Конечно, это остроумно. Но, конечно же, совершенно не похоже на правду.

В «Суринаме» один важный персонаж говорит: «Всё, что мы знаем о мире, – это рассказанные другими истории».

Я думаю, что догадываюсь, какую историю рассказывает о мире и о себе финансист и писатель Радзинский. В этой истории главное – лукавый understatement, ироническое снижение, многозначительное умолчание. Почему стал финансистом, банкиром, топ-менеджером? Зачем перестал ими быть?..

В «Суринаме», да и в других его вещах – и в отличном, завораживающе-страшном рассказе «Светлый ангел», который напечатали в русском «Esquire», и в сочиненном а-труа с Александром Зельдовичем и Владимиром Сорокиным сценарии «Cashfire», по которому Зельдович так и не снял фильм, – чрезвычайно значимы пройденные точки бифуркации: те моменты в прошлом героев, когда бильярдное соударение рока и личной воли определяет траекторию судьбы.

Я думаю, что траекторию своей судьбы Радзинский старается прочерчивать так, чтобы она нигде, ни в одной точке не повторялась, не пересекалась сама с собой.

И еще я думаю, что до сих пор не видел ни одного человека, которому и впрямь удавалось бы делать это сознательно.

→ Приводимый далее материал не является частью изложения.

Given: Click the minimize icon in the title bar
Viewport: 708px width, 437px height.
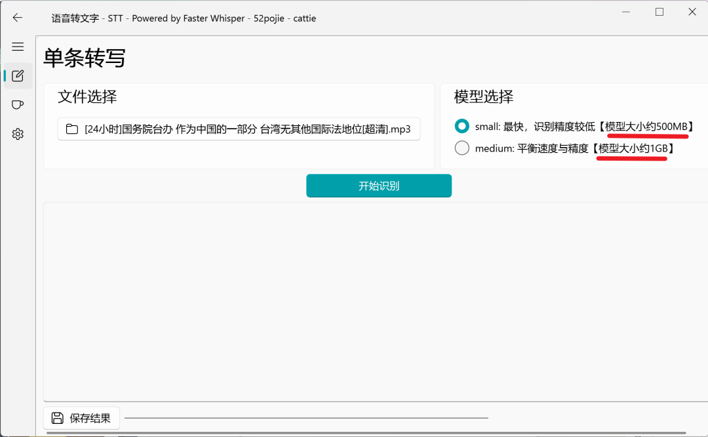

Направлять траекторию судьбы. Становиться разными личностями, оставаясь одним человеком. Я думаю про Илью Кессаля, который столь многим совпадает с Олегом Радзинским: детство, лагерь, Columbia University, Уолл-стрит. Я думаю про куманти, про чуждую высшую сущность, обитающую в Илье. Про две личности в одном теле – и каждая пытается жить собственную судьбу, чертить свою траекторию.

Конечно, это бы всё объясняло.

Но, конечно же, этого не бывает.

Илья Кессаль еще в Нью-Йорке находит однажды в парке странную, нелепую фигурку с вбитым в нее гвоздем. Позднее он узнает, что это фигурка бога Ешу и что он, взяв ее себе, взял заодно чужую, кем-то отброшенную судьбу. Он относит ее обратно в парк и исполняет простенький ритуал избавления от чужого, про который ему рассказала мимолетная пуэрториканская возлюбленная. Он не знает, сработал ритуал или нет.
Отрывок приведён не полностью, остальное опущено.